Another way to use it is with general TIVA cases with LMAs or ETTs.  A second infusion of propofol is used at 100-200 mcg/kg/min.. This is good for a GA case where the surgeon is VERY good at local for postop pain and the patient has PONV issues or fasttrack is desired for an outpatient. Inguinal hernias, breast biopsies, lumpectomies, etc. Some see this technique as the future for outpatient anesthesia eliminating vapor and decreasing PONV and PACU stay time. One thing about this technique is when the patientt is waking up they will often look like they are coming around eyes open etc BE CAREFUL they may still be apneic. Sometimes it seems that the propofol is gone and the remifentanil is still there. You need to really make sure their respirations are adequate prior to removing LMA or ETT.

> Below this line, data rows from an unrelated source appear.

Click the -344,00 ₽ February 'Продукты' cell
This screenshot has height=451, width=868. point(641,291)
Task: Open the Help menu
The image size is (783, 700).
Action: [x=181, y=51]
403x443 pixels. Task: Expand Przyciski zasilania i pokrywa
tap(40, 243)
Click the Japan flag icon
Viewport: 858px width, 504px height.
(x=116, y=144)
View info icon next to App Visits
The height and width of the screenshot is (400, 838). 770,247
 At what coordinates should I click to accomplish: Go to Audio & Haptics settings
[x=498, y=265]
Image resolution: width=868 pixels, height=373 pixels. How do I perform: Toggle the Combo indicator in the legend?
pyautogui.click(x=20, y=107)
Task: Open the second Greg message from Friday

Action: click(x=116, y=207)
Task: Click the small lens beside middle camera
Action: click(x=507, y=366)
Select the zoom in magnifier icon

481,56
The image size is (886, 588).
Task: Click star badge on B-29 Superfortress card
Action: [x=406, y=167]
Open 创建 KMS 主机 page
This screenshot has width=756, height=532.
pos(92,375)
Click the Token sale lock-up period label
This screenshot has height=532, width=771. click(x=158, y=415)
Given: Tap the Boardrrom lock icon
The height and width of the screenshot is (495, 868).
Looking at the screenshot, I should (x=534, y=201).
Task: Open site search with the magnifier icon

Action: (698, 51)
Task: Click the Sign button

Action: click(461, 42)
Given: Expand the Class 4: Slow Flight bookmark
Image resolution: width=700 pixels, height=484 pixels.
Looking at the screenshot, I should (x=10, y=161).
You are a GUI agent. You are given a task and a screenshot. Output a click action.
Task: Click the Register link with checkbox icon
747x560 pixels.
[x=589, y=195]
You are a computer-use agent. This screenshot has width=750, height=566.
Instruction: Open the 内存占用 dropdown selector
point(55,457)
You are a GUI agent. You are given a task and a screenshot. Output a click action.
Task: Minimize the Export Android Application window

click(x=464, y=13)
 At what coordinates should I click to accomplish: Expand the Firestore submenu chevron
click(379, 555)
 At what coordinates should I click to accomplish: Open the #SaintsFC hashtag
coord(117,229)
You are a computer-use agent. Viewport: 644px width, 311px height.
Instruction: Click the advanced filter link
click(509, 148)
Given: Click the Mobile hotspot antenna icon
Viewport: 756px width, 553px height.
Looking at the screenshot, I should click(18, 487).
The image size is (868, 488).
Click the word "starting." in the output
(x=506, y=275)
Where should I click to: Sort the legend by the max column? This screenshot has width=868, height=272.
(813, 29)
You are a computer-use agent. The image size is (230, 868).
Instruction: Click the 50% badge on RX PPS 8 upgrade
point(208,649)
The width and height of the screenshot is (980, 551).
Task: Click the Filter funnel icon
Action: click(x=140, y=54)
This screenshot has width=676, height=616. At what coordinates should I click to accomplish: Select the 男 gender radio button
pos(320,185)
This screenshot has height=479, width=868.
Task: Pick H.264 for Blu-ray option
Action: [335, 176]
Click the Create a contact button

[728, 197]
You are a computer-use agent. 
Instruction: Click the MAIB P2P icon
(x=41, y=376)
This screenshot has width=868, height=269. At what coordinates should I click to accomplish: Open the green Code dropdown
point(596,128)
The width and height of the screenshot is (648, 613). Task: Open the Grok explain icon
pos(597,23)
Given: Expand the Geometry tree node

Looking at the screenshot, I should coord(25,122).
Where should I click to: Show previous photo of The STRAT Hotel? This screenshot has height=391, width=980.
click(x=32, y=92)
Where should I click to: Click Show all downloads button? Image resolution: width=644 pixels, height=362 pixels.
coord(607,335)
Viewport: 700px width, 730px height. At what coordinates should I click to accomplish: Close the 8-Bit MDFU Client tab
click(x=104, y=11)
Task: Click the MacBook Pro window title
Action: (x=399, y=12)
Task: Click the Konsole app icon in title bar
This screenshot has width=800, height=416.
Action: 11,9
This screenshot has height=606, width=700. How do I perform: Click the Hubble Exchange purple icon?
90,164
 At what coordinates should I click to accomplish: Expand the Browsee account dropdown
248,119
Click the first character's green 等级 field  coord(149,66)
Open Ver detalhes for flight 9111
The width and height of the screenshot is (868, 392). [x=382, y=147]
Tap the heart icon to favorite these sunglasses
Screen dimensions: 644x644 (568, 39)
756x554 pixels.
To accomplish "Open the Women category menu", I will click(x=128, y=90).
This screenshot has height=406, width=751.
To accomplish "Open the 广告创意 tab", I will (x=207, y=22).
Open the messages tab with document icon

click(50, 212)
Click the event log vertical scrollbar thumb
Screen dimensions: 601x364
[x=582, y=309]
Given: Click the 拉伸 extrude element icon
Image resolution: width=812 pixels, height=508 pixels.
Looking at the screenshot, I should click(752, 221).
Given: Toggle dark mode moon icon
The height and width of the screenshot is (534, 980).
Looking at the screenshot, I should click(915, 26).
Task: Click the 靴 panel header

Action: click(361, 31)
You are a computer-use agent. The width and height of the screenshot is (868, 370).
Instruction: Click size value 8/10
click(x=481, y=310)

Do not transfer extubated patients on remifentanil infusions to PACU or SCU. The nursing staff is not familiar with the drug and the potential for accidental respiratory depression exists in an extubated patient.


Remifentanil is available in the MMC Pyxis, currently just in 1mg vials, which must be mixed and diluted. The manufacturer also supplies it in 2mg and 5mg vials, but we are not stocking these.

Currently remifentanil costs approx $10/mg, (about enough for a one hour case in an adult). Please be mindful of the expense and use this drug only in a situation in which it is specifically indicated.

Return excess drug as you do now, fitting a 60 cc syringe into a brown envelope may require a little tape to secure things. Lastly please check the box "other" under analgesics on the QA form.